▶ [Set problem]: Update the records below by changing every "GUI agent" to "interface agent" and leaving all other text as it is.

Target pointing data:
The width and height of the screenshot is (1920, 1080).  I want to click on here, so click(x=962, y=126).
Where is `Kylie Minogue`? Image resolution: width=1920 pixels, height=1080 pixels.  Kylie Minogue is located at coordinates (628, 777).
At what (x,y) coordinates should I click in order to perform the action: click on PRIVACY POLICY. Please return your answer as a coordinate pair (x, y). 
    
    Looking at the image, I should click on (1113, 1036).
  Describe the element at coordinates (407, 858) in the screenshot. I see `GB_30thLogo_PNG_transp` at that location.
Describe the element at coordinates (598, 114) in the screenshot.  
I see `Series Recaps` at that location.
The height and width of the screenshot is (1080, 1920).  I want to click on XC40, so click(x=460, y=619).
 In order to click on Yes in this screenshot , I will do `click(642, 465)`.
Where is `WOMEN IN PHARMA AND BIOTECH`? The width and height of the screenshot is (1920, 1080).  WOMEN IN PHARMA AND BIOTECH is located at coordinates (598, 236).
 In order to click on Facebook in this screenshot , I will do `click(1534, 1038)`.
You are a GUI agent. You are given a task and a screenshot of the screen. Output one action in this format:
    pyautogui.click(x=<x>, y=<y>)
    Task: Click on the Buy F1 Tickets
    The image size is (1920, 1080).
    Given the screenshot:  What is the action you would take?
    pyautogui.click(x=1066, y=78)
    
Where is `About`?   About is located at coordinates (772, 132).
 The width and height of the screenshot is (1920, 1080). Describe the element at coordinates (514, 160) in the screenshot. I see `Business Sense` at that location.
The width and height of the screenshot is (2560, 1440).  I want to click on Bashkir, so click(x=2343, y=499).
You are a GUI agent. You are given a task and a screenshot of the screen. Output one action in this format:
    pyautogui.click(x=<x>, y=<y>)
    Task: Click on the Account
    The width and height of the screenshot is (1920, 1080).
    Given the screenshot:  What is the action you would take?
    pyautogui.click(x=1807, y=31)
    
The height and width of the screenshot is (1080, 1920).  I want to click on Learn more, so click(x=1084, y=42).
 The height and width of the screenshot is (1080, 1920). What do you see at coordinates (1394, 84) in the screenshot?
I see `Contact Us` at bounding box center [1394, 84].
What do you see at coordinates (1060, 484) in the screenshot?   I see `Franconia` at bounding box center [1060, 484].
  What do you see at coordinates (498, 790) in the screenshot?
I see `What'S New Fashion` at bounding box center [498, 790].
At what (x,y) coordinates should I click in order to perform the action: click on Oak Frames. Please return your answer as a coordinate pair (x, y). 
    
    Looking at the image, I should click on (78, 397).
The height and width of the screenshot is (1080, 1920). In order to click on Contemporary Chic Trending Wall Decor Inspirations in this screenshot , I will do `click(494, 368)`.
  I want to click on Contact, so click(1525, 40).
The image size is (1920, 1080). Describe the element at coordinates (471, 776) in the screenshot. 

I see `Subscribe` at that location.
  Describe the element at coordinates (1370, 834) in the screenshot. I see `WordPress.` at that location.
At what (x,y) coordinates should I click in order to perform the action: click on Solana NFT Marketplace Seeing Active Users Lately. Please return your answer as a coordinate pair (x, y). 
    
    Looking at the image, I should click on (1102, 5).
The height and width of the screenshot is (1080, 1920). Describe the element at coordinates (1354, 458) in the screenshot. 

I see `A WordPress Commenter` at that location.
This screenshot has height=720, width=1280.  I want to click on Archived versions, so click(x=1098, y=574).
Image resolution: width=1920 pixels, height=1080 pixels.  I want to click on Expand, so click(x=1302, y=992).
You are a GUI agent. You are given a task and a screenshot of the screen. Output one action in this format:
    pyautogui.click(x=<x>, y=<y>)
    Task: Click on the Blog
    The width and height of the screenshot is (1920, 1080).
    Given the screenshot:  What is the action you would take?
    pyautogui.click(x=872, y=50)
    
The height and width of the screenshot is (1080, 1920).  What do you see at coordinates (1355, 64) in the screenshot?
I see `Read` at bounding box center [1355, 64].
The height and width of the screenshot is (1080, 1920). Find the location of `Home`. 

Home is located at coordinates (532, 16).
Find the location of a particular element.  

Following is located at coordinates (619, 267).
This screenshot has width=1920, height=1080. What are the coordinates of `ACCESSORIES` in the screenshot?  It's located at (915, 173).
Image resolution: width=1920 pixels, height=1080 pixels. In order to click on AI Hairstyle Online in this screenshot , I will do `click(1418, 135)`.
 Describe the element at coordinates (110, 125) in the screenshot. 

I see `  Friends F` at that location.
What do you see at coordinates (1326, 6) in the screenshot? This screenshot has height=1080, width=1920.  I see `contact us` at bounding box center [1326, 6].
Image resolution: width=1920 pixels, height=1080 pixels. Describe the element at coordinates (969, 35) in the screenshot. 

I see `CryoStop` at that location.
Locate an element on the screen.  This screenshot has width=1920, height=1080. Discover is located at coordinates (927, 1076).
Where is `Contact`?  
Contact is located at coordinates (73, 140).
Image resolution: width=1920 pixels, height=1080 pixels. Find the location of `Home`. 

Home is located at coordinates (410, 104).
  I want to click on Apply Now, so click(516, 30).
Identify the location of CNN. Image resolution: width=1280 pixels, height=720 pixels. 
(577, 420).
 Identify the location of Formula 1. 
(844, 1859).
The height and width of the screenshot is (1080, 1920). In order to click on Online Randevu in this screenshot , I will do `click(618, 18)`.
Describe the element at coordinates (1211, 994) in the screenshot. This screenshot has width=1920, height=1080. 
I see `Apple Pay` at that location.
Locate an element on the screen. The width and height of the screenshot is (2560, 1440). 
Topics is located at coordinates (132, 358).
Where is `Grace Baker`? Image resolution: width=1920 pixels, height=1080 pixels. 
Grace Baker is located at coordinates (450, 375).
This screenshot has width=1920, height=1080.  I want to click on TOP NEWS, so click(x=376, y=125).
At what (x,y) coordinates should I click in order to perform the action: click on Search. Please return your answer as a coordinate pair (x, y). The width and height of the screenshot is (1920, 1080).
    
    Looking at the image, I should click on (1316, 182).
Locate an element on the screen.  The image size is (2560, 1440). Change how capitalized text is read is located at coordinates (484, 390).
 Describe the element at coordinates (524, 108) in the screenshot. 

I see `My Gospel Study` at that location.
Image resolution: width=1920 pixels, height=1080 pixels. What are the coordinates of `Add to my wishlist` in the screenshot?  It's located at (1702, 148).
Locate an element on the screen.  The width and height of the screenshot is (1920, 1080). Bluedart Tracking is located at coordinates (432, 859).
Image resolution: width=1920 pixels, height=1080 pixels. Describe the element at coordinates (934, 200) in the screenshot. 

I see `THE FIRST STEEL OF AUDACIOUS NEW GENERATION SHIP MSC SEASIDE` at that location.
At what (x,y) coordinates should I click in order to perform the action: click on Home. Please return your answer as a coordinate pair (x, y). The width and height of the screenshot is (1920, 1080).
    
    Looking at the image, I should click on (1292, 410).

▶ [Answer for the task]:
The width and height of the screenshot is (1920, 1080).  I want to click on here, so click(x=962, y=126).
Where is `Kylie Minogue`? Image resolution: width=1920 pixels, height=1080 pixels.  Kylie Minogue is located at coordinates (628, 777).
At what (x,y) coordinates should I click in order to perform the action: click on PRIVACY POLICY. Please return your answer as a coordinate pair (x, y). 
    
    Looking at the image, I should click on (1113, 1036).
  Describe the element at coordinates (407, 858) in the screenshot. I see `GB_30thLogo_PNG_transp` at that location.
Describe the element at coordinates (598, 114) in the screenshot.  
I see `Series Recaps` at that location.
The height and width of the screenshot is (1080, 1920).  I want to click on XC40, so click(x=460, y=619).
 In order to click on Yes in this screenshot , I will do `click(642, 465)`.
Where is `WOMEN IN PHARMA AND BIOTECH`? The width and height of the screenshot is (1920, 1080).  WOMEN IN PHARMA AND BIOTECH is located at coordinates (598, 236).
 In order to click on Facebook in this screenshot , I will do `click(1534, 1038)`.
You are a interface agent. You are given a task and a screenshot of the screen. Output one action in this format:
    pyautogui.click(x=<x>, y=<y>)
    Task: Click on the Buy F1 Tickets
    The image size is (1920, 1080).
    Given the screenshot:  What is the action you would take?
    pyautogui.click(x=1066, y=78)
    
Where is `About`?   About is located at coordinates (772, 132).
 The width and height of the screenshot is (1920, 1080). Describe the element at coordinates (514, 160) in the screenshot. I see `Business Sense` at that location.
The width and height of the screenshot is (2560, 1440).  I want to click on Bashkir, so click(x=2343, y=499).
You are a interface agent. You are given a task and a screenshot of the screen. Output one action in this format:
    pyautogui.click(x=<x>, y=<y>)
    Task: Click on the Account
    The width and height of the screenshot is (1920, 1080).
    Given the screenshot:  What is the action you would take?
    pyautogui.click(x=1807, y=31)
    
The height and width of the screenshot is (1080, 1920).  I want to click on Learn more, so click(x=1084, y=42).
 The height and width of the screenshot is (1080, 1920). What do you see at coordinates (1394, 84) in the screenshot?
I see `Contact Us` at bounding box center [1394, 84].
What do you see at coordinates (1060, 484) in the screenshot?   I see `Franconia` at bounding box center [1060, 484].
  What do you see at coordinates (498, 790) in the screenshot?
I see `What'S New Fashion` at bounding box center [498, 790].
At what (x,y) coordinates should I click in order to perform the action: click on Oak Frames. Please return your answer as a coordinate pair (x, y). 
    
    Looking at the image, I should click on (78, 397).
The height and width of the screenshot is (1080, 1920). In order to click on Contemporary Chic Trending Wall Decor Inspirations in this screenshot , I will do `click(494, 368)`.
  I want to click on Contact, so click(1525, 40).
The image size is (1920, 1080). Describe the element at coordinates (471, 776) in the screenshot. 

I see `Subscribe` at that location.
  Describe the element at coordinates (1370, 834) in the screenshot. I see `WordPress.` at that location.
At what (x,y) coordinates should I click in order to perform the action: click on Solana NFT Marketplace Seeing Active Users Lately. Please return your answer as a coordinate pair (x, y). 
    
    Looking at the image, I should click on (1102, 5).
The height and width of the screenshot is (1080, 1920). Describe the element at coordinates (1354, 458) in the screenshot. 

I see `A WordPress Commenter` at that location.
This screenshot has height=720, width=1280.  I want to click on Archived versions, so click(x=1098, y=574).
Image resolution: width=1920 pixels, height=1080 pixels.  I want to click on Expand, so click(x=1302, y=992).
You are a interface agent. You are given a task and a screenshot of the screen. Output one action in this format:
    pyautogui.click(x=<x>, y=<y>)
    Task: Click on the Blog
    The width and height of the screenshot is (1920, 1080).
    Given the screenshot:  What is the action you would take?
    pyautogui.click(x=872, y=50)
    
The height and width of the screenshot is (1080, 1920).  What do you see at coordinates (1355, 64) in the screenshot?
I see `Read` at bounding box center [1355, 64].
The height and width of the screenshot is (1080, 1920). Find the location of `Home`. 

Home is located at coordinates (532, 16).
Find the location of a particular element.  

Following is located at coordinates (619, 267).
This screenshot has width=1920, height=1080. What are the coordinates of `ACCESSORIES` in the screenshot?  It's located at (915, 173).
Image resolution: width=1920 pixels, height=1080 pixels. In order to click on AI Hairstyle Online in this screenshot , I will do `click(1418, 135)`.
 Describe the element at coordinates (110, 125) in the screenshot. 

I see `  Friends F` at that location.
What do you see at coordinates (1326, 6) in the screenshot? This screenshot has height=1080, width=1920.  I see `contact us` at bounding box center [1326, 6].
Image resolution: width=1920 pixels, height=1080 pixels. Describe the element at coordinates (969, 35) in the screenshot. 

I see `CryoStop` at that location.
Locate an element on the screen.  This screenshot has width=1920, height=1080. Discover is located at coordinates (927, 1076).
Where is `Contact`?  
Contact is located at coordinates (73, 140).
Image resolution: width=1920 pixels, height=1080 pixels. Find the location of `Home`. 

Home is located at coordinates (410, 104).
  I want to click on Apply Now, so click(516, 30).
Identify the location of CNN. Image resolution: width=1280 pixels, height=720 pixels. 
(577, 420).
 Identify the location of Formula 1. 
(844, 1859).
The height and width of the screenshot is (1080, 1920). In order to click on Online Randevu in this screenshot , I will do `click(618, 18)`.
Describe the element at coordinates (1211, 994) in the screenshot. This screenshot has width=1920, height=1080. 
I see `Apple Pay` at that location.
Locate an element on the screen. The width and height of the screenshot is (2560, 1440). 
Topics is located at coordinates (132, 358).
Where is `Grace Baker`? Image resolution: width=1920 pixels, height=1080 pixels. 
Grace Baker is located at coordinates (450, 375).
This screenshot has width=1920, height=1080.  I want to click on TOP NEWS, so click(x=376, y=125).
At what (x,y) coordinates should I click in order to perform the action: click on Search. Please return your answer as a coordinate pair (x, y). The width and height of the screenshot is (1920, 1080).
    
    Looking at the image, I should click on (1316, 182).
Locate an element on the screen.  The image size is (2560, 1440). Change how capitalized text is read is located at coordinates (484, 390).
 Describe the element at coordinates (524, 108) in the screenshot. 

I see `My Gospel Study` at that location.
Image resolution: width=1920 pixels, height=1080 pixels. What are the coordinates of `Add to my wishlist` in the screenshot?  It's located at (1702, 148).
Locate an element on the screen.  The width and height of the screenshot is (1920, 1080). Bluedart Tracking is located at coordinates (432, 859).
Image resolution: width=1920 pixels, height=1080 pixels. Describe the element at coordinates (934, 200) in the screenshot. 

I see `THE FIRST STEEL OF AUDACIOUS NEW GENERATION SHIP MSC SEASIDE` at that location.
At what (x,y) coordinates should I click in order to perform the action: click on Home. Please return your answer as a coordinate pair (x, y). The width and height of the screenshot is (1920, 1080).
    
    Looking at the image, I should click on (1292, 410).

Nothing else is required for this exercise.